The politics of security in an area that has shattered as predictably as Iraq — yes, predictably if you look at the failure to plan for post-"major hostilities" and failures to hold the reconstruction effort (er, friends of the Administration) accountable — has now induced an artificial deadline to create a state similar to the US. How again did the US get to be the US and not these United States? It wasn’t overnight, and apparently the Administration is starting to realize this.
Charles Kupchan, The Travails of Union, highlights the realities of democracy building. This is not "nation building" since a nation is something different than a state, which is itself likely to be different than a democracy based on sheer (lack of) numbers of states that are democracies.

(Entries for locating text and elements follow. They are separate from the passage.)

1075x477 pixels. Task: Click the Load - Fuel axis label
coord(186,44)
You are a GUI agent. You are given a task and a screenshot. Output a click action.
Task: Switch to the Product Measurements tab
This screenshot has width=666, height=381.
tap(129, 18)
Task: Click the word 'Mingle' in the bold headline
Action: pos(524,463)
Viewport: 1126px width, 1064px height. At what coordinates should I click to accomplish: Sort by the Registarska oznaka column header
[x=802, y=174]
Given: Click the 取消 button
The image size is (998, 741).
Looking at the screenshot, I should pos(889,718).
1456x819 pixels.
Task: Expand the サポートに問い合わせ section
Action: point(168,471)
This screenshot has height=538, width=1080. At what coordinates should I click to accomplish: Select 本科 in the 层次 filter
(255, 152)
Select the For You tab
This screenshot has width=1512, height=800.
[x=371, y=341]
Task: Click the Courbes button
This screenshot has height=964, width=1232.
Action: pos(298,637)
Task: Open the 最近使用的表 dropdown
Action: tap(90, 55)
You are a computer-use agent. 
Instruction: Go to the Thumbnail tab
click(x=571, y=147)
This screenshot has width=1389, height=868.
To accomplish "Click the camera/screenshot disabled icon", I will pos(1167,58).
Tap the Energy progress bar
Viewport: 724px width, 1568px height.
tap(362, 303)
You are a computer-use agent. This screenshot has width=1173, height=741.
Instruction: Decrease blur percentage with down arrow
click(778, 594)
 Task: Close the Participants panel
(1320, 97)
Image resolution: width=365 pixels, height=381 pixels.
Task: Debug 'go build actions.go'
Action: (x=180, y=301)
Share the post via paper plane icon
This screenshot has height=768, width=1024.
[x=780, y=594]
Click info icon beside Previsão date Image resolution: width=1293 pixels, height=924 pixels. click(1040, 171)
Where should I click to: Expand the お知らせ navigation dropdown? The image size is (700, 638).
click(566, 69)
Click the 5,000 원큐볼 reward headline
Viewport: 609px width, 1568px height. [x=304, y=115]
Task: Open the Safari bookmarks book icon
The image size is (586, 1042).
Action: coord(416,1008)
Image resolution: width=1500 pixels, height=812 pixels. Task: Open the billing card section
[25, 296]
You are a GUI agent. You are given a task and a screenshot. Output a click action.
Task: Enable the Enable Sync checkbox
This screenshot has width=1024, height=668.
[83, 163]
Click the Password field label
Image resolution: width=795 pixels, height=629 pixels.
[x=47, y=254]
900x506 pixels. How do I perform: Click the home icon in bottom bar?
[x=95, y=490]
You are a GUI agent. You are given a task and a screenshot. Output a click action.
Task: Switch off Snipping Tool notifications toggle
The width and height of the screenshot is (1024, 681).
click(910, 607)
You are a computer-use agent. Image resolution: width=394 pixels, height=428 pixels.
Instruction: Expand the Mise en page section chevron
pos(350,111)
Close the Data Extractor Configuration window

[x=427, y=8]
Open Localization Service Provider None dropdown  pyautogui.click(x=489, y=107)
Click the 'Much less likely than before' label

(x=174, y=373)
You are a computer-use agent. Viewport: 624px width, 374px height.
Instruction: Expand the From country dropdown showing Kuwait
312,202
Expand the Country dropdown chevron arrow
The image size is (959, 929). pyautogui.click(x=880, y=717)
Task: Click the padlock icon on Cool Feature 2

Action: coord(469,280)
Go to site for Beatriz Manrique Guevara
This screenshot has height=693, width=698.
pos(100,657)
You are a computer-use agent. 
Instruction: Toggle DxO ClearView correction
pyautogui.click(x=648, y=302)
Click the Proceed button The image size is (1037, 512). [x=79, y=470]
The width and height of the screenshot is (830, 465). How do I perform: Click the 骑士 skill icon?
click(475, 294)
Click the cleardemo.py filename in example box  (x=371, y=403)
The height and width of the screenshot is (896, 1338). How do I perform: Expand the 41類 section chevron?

Fred Kaplan, in Slate, highlights and comments on a few of the insurgencies after the American Revolution and barriers to a successful union. Kupchan notes the transition from speaking of these United States to the United States happened only after the Civil War, eighty years after the revolution.
Various observations are being made on the format (and name) of the new Iraqi state. Will it be a Federal entity (to the joy of the Kurds, among others) or an Islamic Republic?
Sound bites of "last throes" aside, it is clear there is face saving being attempted in an Administration that failed to grasp the depth in which the various vilyets of Iraq would not be showering each other with roses as they unified to create a model democracy in the Middle East.